A significant aspect of my culture and upbringing has been the stress on modesty. This resulted in an extremely modest person who never wore short shorts and never bore any cleavage whatsoever. In fact, the only time I’d ever gone out in public in a bathing suit (post-puberty) was during a trip to Hawaii after high school, and that was because all were strangers to me except for my two best friends and Nene.
I remember the first time I had to take my shirt off for a doctor. I was embarrassed, uncomfortable, and very awkward. I would squirm around and try to find ways to keep myself covered up…which probably didn’t help the poor doctor who was trying to examine me for my own benefit.
As time passed and I had to show 10, 20, 30 doctors, the awkward feeling slowly dissolved. I eventually would just strip off my shirt and bra without even thinking twice about it. I got used to doctors feeling me up to check for swelling/cysts/abscesses.

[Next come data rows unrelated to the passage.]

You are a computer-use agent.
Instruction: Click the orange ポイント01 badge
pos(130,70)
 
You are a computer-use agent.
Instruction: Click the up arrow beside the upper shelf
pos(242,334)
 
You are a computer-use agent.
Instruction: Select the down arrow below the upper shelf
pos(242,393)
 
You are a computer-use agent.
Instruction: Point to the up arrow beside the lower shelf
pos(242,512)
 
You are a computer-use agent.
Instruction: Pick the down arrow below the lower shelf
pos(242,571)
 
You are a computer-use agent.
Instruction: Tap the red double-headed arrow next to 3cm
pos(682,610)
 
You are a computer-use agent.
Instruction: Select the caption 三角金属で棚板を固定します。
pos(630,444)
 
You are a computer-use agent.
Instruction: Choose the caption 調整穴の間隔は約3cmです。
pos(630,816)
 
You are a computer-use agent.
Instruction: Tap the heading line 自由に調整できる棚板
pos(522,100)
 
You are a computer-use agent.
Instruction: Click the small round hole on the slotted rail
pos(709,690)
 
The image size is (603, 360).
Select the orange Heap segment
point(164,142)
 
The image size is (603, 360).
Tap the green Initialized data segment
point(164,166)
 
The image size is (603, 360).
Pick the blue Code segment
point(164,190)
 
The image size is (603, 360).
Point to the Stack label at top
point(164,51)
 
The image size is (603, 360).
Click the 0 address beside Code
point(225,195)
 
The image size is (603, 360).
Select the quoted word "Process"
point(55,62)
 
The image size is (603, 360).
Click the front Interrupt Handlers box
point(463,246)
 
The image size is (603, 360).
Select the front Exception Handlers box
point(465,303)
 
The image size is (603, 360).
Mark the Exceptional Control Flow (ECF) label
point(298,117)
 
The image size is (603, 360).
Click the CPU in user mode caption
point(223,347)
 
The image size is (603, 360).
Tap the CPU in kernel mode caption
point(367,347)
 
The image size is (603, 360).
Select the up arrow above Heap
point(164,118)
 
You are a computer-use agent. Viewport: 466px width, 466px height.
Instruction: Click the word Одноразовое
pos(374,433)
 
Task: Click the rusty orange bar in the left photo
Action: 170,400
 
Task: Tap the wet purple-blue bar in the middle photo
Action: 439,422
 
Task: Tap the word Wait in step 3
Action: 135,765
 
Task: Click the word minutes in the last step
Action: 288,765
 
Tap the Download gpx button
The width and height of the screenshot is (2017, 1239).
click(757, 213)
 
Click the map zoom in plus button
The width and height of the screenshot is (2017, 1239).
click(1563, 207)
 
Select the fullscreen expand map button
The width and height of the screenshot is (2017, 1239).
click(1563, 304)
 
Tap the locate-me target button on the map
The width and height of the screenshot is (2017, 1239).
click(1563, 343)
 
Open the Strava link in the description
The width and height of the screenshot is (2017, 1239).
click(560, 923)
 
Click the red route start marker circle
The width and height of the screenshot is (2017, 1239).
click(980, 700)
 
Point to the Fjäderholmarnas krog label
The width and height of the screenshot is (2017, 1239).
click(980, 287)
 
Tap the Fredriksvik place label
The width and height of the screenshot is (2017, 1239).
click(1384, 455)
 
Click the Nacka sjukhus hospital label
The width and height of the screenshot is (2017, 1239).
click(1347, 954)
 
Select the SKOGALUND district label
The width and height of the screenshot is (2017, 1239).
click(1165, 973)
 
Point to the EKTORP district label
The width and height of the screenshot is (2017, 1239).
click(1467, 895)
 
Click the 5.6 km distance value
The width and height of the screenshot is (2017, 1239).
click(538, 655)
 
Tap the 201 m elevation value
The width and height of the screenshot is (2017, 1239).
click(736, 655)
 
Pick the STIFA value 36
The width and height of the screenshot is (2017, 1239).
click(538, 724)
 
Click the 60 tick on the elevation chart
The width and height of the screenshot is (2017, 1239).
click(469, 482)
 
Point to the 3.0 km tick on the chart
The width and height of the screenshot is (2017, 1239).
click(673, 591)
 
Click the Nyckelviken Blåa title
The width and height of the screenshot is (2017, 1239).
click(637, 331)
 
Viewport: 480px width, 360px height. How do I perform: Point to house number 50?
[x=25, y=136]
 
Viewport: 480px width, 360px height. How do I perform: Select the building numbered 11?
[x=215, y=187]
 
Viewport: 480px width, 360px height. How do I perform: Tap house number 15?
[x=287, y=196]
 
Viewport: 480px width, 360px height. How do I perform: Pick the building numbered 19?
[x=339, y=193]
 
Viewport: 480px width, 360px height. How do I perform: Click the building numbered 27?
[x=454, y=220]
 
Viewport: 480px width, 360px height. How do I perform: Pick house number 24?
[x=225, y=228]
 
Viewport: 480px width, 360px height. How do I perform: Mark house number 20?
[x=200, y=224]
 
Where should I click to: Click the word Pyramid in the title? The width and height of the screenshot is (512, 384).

It got to the point to where I would periodically start taking my shirt off without being asked. My house, movie theatres, restaurants, grocery stores, the bank–there was no limit to my shirt-removing tendencies. I had developed a habit and could no longer tell the difference between doctor and civilian; I just assumed everyone wanted to help me get better.
And then things got even worse when I had to have surgery on my inner upper thighs. I got so accustomed to spreading my legs (literally) for any doctor or nurse who walked into my hospital room (we’re talking 20-25 people total) so they could examine the surgery site, that I forgot how to interact with people in a socially acceptable way.
I thought it would be okay to walk around without pants on (no one in the hospital seemed to mind), and couldn’t understand why my family members kept insisting that I wore pants. Each person with whom I’d interacted had been a doctor, so everyone was a doctor, right? That’s what I had experienced, and that’s what I believed. In a world full of doctors, surely I could walk around pantsless without attracting any disapproving stares.
Eventually, my mom got fed up with my pantslessness and top-stripping habits and forced me to wear a burlap sack with a security belt around the waist to prevent me from undressing in public. The belt could be unlocked only with a key that my mom kept in her safe in a bank at an undisclosed location. I had no way out.
Unfortunately, the insistence that I wear clothes at all times pushed me to exhibit compulsive behavior. I started loving clothes. I LOVED THEM. It was like seeing in color for the first time. I could wear them all the time and never frown! I slowly realized that I was afraid to live without clothes…I couldn’t even shower sans clothing. My fate became similar to that of Arrested Development’s Tobias Fünke–that’s right, I had become a Never Nude.
After consulting a support group and spending 30 hours/week with my psychiatrist, I am now finally able to begin living a normal life again. To my fellow Never Nudes out there: You can too.